Willett survived a more difficult back nine to finish at 9-under, making him the clubhouse leader. Dustin Johnson, who teed off late in the day, sits at 10-under – 3-under for the round – when play was suspended on his 14th hole.

"I think it's a childhood dream and looking up there it's still a little bit surreal but something I'm going to have to get used to, otherwise no point in being up there," he said after firing a 3-under 69 on Friday. "We're going to try and rest up and then try and go out for another good weekend and hopefully we can be up there in two days' time."

So who the heck is Danny Willett? He's a European Tour vet who's basically the English Rickie Fowler. Both have two wins on their home tours. Willett's 27, Fowler is 26. Willett had four amateur wins, Fowler had five. Fowler held the World Amateur Golf No. 1 spot for several streteches in 2007 and 2008; Willett overtook him during one of those stretches. Both players competed on the 2007 Walker Cup team, a Europe-America showdown that also featured future notables like Rory McIlroy and Dustin Johnson.

[Slideshow: Wild weather at the British Open]

Granted, the comparisons start to fall apart the higher up the professional ladder you move; Willett has never placed higher than a tie for 15th in a major, while Fowler has tied for second on several occasions.
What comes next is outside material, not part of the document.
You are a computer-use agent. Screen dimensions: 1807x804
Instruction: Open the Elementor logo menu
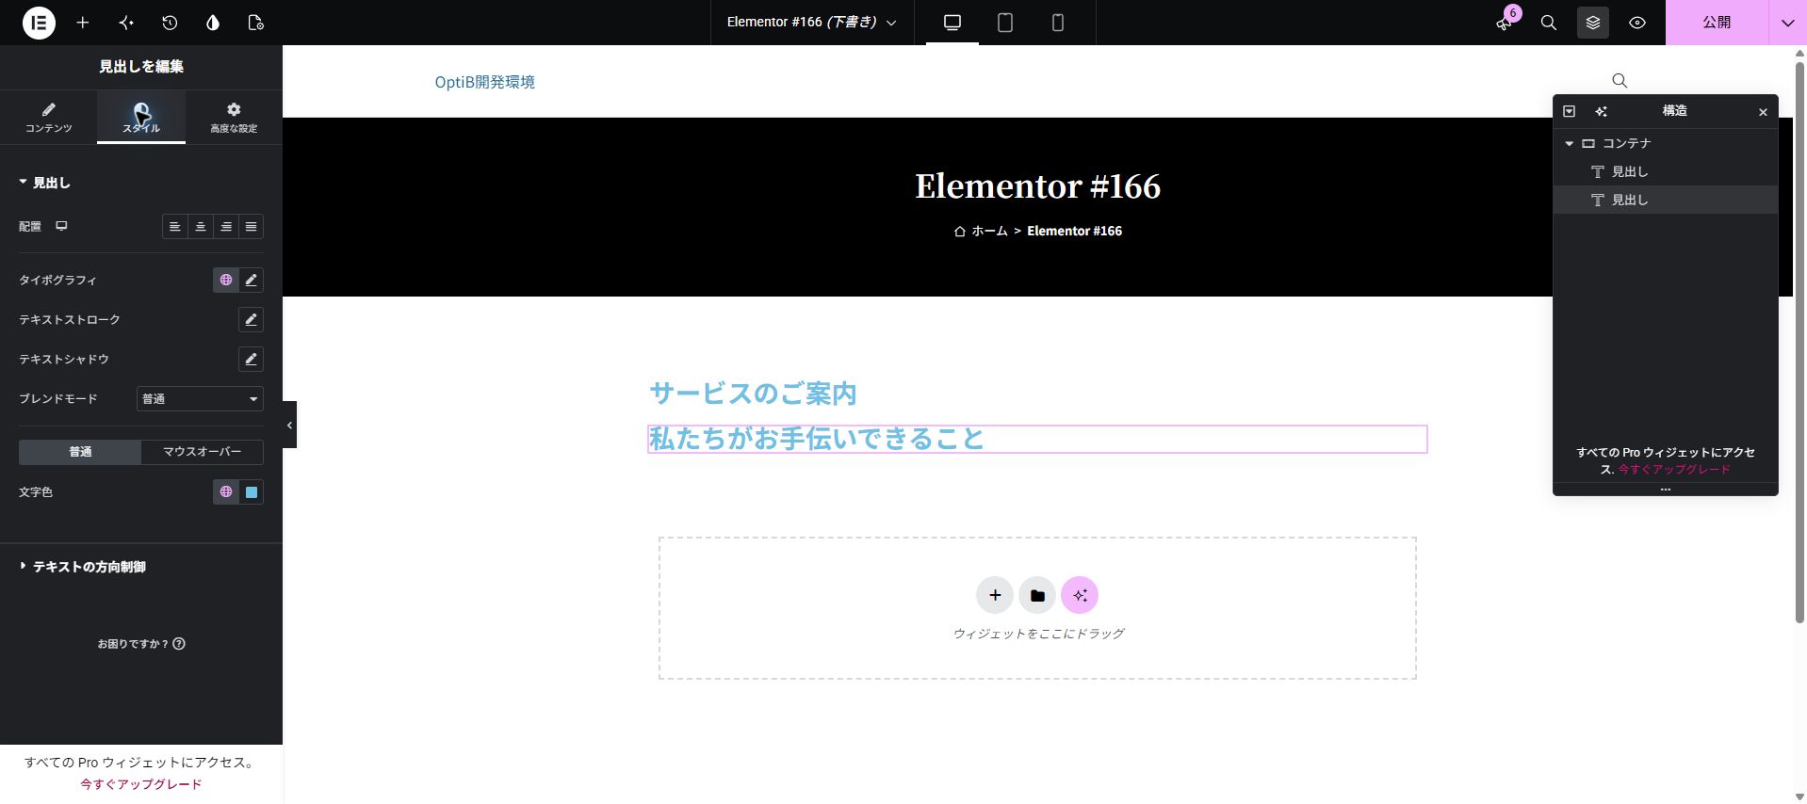coord(39,23)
But at the moment, Willett is leading the British Open and Fowler's 10 strokes back.

Willett also played a couple seasons of golf at Jacksonville State University (Ala.). He initially started his university in Great Britain, "hated it" after a month, and moved to the United States at 17.
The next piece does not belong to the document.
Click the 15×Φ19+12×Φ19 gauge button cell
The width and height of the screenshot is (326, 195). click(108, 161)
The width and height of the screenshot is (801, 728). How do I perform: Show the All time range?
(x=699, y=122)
"I went out there at 17, quite young, a little bit messy, kind of do everything your own way, and then came back two years later, bigger, stronger, a little bit more disciplined in everything I did," he explained, "and that kind of set up the amateur career that I had for the next year and a half after that."

He hasn't played much in the U.S., but won PGA Tour playing privileges for the rest of 2015 with a third-place finish at the WGC-Cadillac Match Play back in May.

He's also in an ideal position. He'll obviously play late on Saturday, when conditions are expected to improve from gale-force winds, and could be set up perfectly for a run at his first major championship.